The most restrictive of the 3 is isdecimal. If a string isdecimal(),
you can convert it with int() -- even if you're mixing scripts:

    >>> unicodedata.name('\u06f0')
    'EXTENDED ARABIC-INDIC DIGIT ZERO'
    >>> unicodedata.decimal('\u06f0')
    0
    >>> '1234\u06f0'.isdecimal()
    True
    >>> int('1234\u06f0')
    12340

The relevant fields in the database are described in Unicode Standard Annex #44:

http://www.unicode.org/reports/tr44/tr44-6.html#UnicodeData.txt

    (6) If the character has the property value Numeric_Type=Decimal,
    then the Numeric_Value of that digit is represented with an
    integer value (limited to the range 0..9) in fields 6, 7, and 8.
    Characters with the property value Numeric_Type=Decimal are
    restricted to digits which can be used in a decimal radix
    positional numeral system and which are encoded in the standard
    in a contiguous ascending range 0..9. See the discussion of
    decimal digits in Chapter 4, Character Properties in [Unicode].

    (7) If the character has the property value Numeric_Type=Digit,
    then the Numeric_Value of that digit is represented with an
    integer value (limited to the range 0..9) in fields 7 and 8,
    and field 6 is null. This covers digits that need special
    handling, such as the compatibility superscript digits.

    (8) If the character has the property value Numeric_Type=Numeric,
    then the Numeric_Value of that character is represented with a
    positive or negative integer or rational number in this field,
    and fields 6 and 7 are null. This includes fractions such as,
    for example, "1/5" for U+2155 VULGAR FRACTION ONE FIFTH.

    Some characters have these properties based on values from the
    Unihan data files. See Numeric_Type, Han.

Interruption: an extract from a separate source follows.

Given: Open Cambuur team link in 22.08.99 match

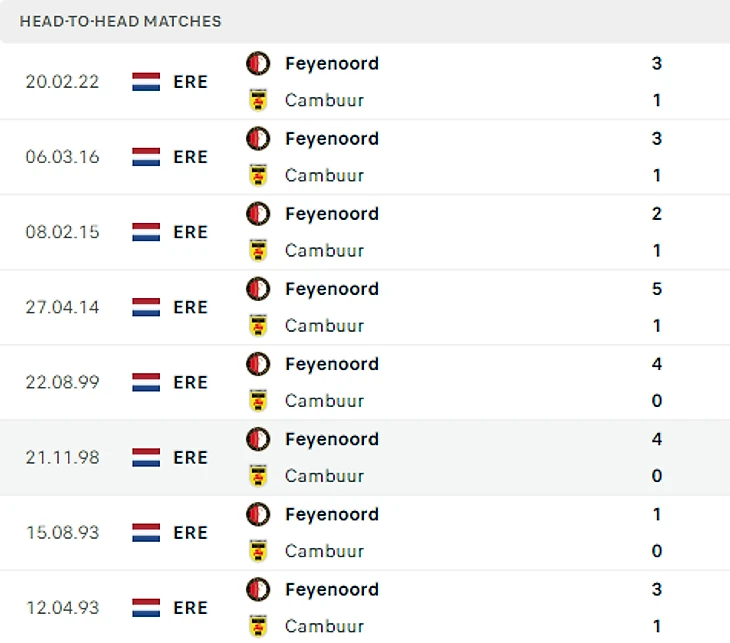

Here are the records for ASCII 0-9:

    0030;DIGIT ZERO;Nd;0;EN;;0;0;0;N;;;;;
    0031;DIGIT ONE;Nd;0;EN;;1;1;1;N;;;;;
    0032;DIGIT TWO;Nd;0;EN;;2;2;2;N;;;;;
    0033;DIGIT THREE;Nd;0;EN;;3;3;3;N;;;;;
    0034;DIGIT FOUR;Nd;0;EN;;4;4;4;N;;;;;
    0035;DIGIT FIVE;Nd;0;EN;;5;5;5;N;;;;;
    0036;DIGIT SIX;Nd;0;EN;;6;6;6;N;;;;;
    0037;DIGIT SEVEN;Nd;0;EN;;7;7;7;N;;;;;
    0038;DIGIT EIGHT;Nd;0;EN;;8;8;8;N;;;;;
    0039;DIGIT NINE;Nd;0;EN;;9;9;9;N;;;;;

Notice the decimal value is repeated for fields 6-8. The category is
'Nd' (decimal number).

Here's the record for superscript two (U+00B2):

    00B2;SUPERSCRIPT TWO;No;0;EN;<super> 0032;;2;2;N;
        SUPERSCRIPT DIGIT TWO;;;;

Notice in this case that field 6 is null (empty), so this is not a
decimal number. The category is 'No' (other number). int('\xb2')
raises a ValueError, but you can use unicodedata.digit() to get the
value:

    >>> '\xb2'
    '²'
    >>> unicodedata.digit('\xb2')
    2

unicodedata.numeric() returns the value as a float:

    >>> unicodedata.numeric('\xb2')
    2.0

Finally, here's the record for the character "1/5" (U+2155):

    2155;VULGAR FRACTION ONE FIFTH;No;0;ON;
        <fraction> 0031 2044 0035;;;1/5;N;
        FRACTION ONE FIFTH;;;;

In this case both field 6 and field 7 are null. The category is 'No',
which is the same as superscript two, but this character is *not*
flagged as a digit. That's why the predicate functions don't use the
General_Category, but instead use the more specific information
provided by the Numeric_Type.

Recall that unicodedata.numeric() outputs a float:

    >>> '\u2155'
    '⅕'
    >>> unicodedata.numeric('\u2155')
    0.2

====

The following are just some random observations that you can feel free
to ignore:

The award for the biggest numeric value of all goes to CJK ideograph 5146:

    >>> '\u5146'
    '兆'
    >>> unicodedata.numeric('兆')
    1000000000000.0

The following Bengali/Oriya/North Indic characters tie for the
smallest magnitude (1/16):

    >>> '\u09f4', '\u0b75', '\ua833'
    ('৴', '୵', '꠳')
    >>> unicodedata.name('৴')
    'BENGALI CURRENCY NUMERATOR ONE'
    >>> unicodedata.name('୵')
    'ORIYA FRACTION ONE SIXTEENTH'
    >>> unicodedata.name('\ua833')
    'NORTH INDIC FRACTION ONE SIXTEENTH'

    >>> unicodedata.numeric('৴')
    0.0625

Tibet wins an award for having the only character with a negative value:

    >>> '\u0f33'
    '༳'
    >>> unicodedata.name('༳')
    'TIBETAN DIGIT HALF ZERO'
    >>> unicodedata.numeric('༳')
    -0.5